Resensi Buku: Muslimah Feminis 'Penjelajahan Multi Identitas'

Muslimah Feminis : Penjelajahan Multi identitas

Judul buku yang tertera sudah mampu dipahami, bahwa buku ini menceritakan Muslimah yang berideologikan feminis. Buku yang ketara sekali penggunaan metode penelitiannya adalah metode penelitian kualitatif ini menyajikan kepada kita tentang seluk beluk penulis sebelum dirinya mengenal feminisme.

Advertisement

Perjalanan penulis dari kecil hingga tumbuh besar yang dipenuhi dengan berbagai unsur identitas dari identitas etnis, gender, agama, bangsa akan ditelusuri secara seksama.

Buku yang berisikan empat bab ini menggunakan kata aku yang selalu digunakan sebagai awal judul bab. Sebut saja bab pertama yang berjudul, “Aku dan Etnisitas”, lalu pada bab kedua, “Aku Sebagai Muslim”, dilanjutkan dengan bab ketiga, “Aku Sebagai Perempuan”, dan yang terakhir, bab empat, “Aku Sebagai Anak Bangsa.”
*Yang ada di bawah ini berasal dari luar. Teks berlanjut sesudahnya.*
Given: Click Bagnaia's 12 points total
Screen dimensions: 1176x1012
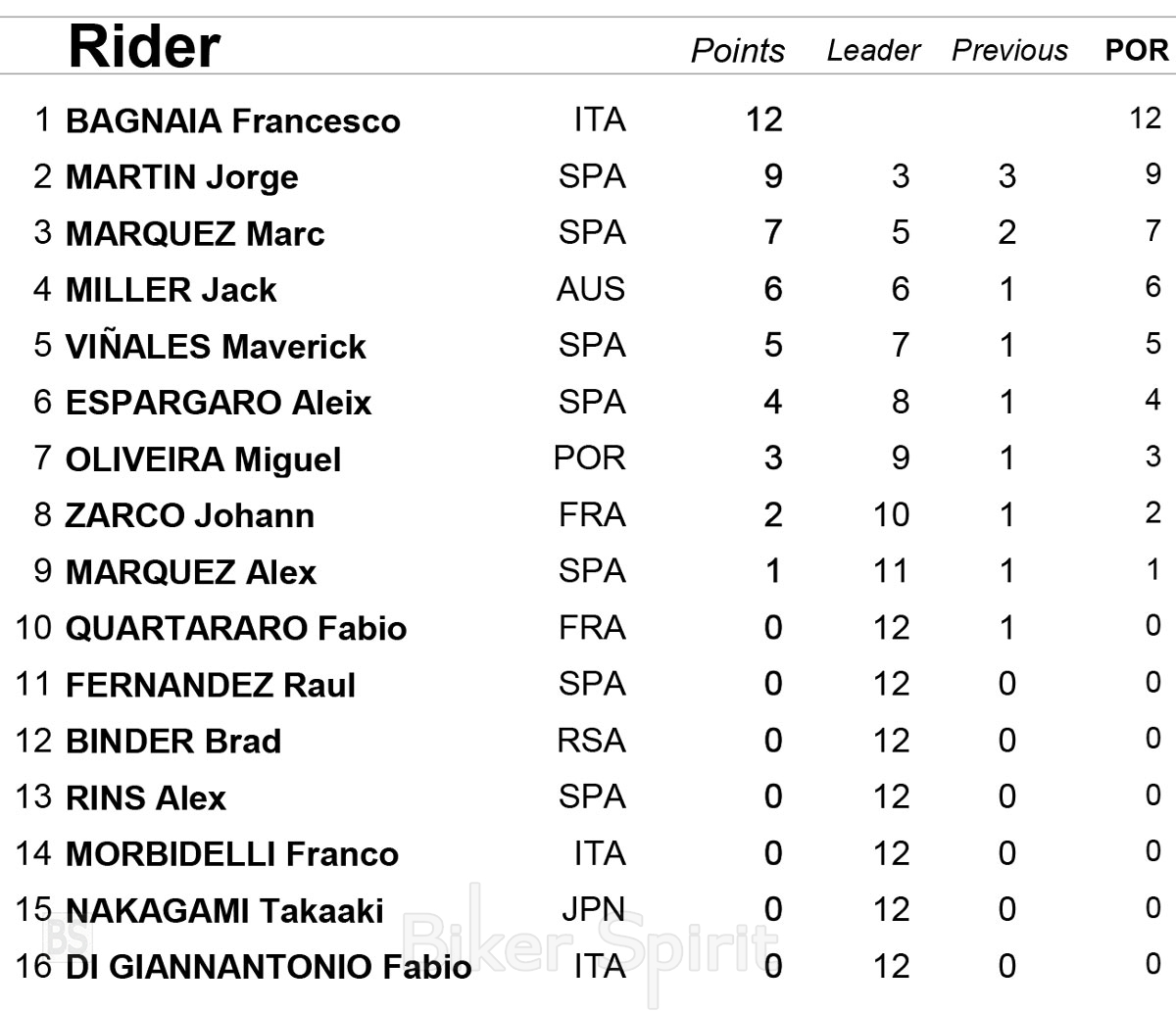Looking at the screenshot, I should point(764,120).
Dalam tiap-tiap bab yang ditulis terdapat beberapa judul-judul cerita. Hemat saya, setiap tulisan yang ditulis di buku ini tidak mengedepankan kuantitas halaman, karena setiap cerita berisikan 2-3 halaman saja yang artinya hanya 1-2 lembar.

Advertisement

Hal ini menunjukkan tipisnya buku ini. Namun, sekalipun tipis, buku ini sarat makna. Karena penulis berhasil menceritakan dirinya sendiri sembari mensisipkan fakta-fakta terkait yang sedang dibicarakan. Sehingga, sebagaimana metode penelitian kualitatif yang kita tahu, jenis cerita ini adalah bersudut pandangkan subyektif, namun pada dasarnya, dia obyektif menurut jenis penelitian ini.
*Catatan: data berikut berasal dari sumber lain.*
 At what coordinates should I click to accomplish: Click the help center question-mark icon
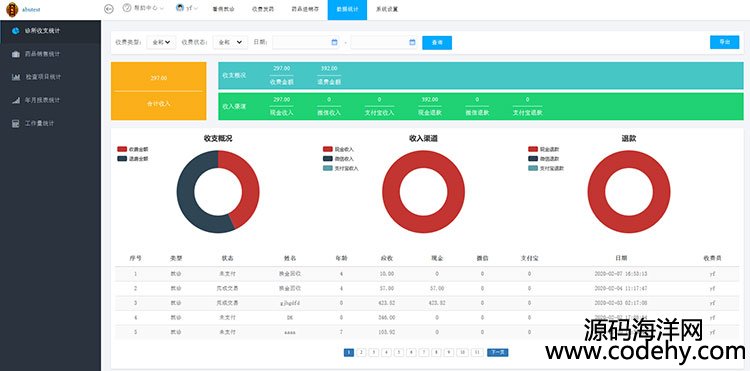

Dalam bab pertama yang berjudul, “Aku dan Etnisitas.” Penulis mengawali ceritanya dari tempat asalnya, yakni provinsi Banten. Menurut hemat penulis, ke mana pun kita pergi, unsur identitas geografis tidak akan pernah luntur. Banyak sekali manusia di luar sana yang akan menghukumi seseorang yang berasal dari suatu daerah tertentu. Tidaklah mengherankan.

Advertisement

Penulis mengungkapkan bahwa di tempat tinggalnya, muslim adalah mayoritas. Keluarga batih penulis, yakni; ayah, ibu, nenek, serta mendiang kakeknya berasal dari kalangan ulama’.

Mendirikan sekolah-sekolah agama Islam tradisional dan mengurus sekolah itu sendiri adalah kehidupan keluarganya. Berangkat dari situ, dapatlah kita tahu, bahwa penulis adalah manusia didikan dalam ajaran Islam yang taat.

Di bab ini, kita akan disuguhkan dengan pertanyaan, mengapa identitas etnis adalah hal yang penting? Dilanjutkan dengan ceritanya mengenai sejarah Banten seperti: sejarah datangnya islam di Banten, asal mula provinsi Banten, sejarah kerajaan Banten, keragaman etnis di Banten, serta perselisihan yang terjadi pada kelompok muslim di Banten.

Cerita berakhir pada cerita pernikahan ayah dan ibu penulis yang dramatis, karena didasari pada unsur politik, awalnya.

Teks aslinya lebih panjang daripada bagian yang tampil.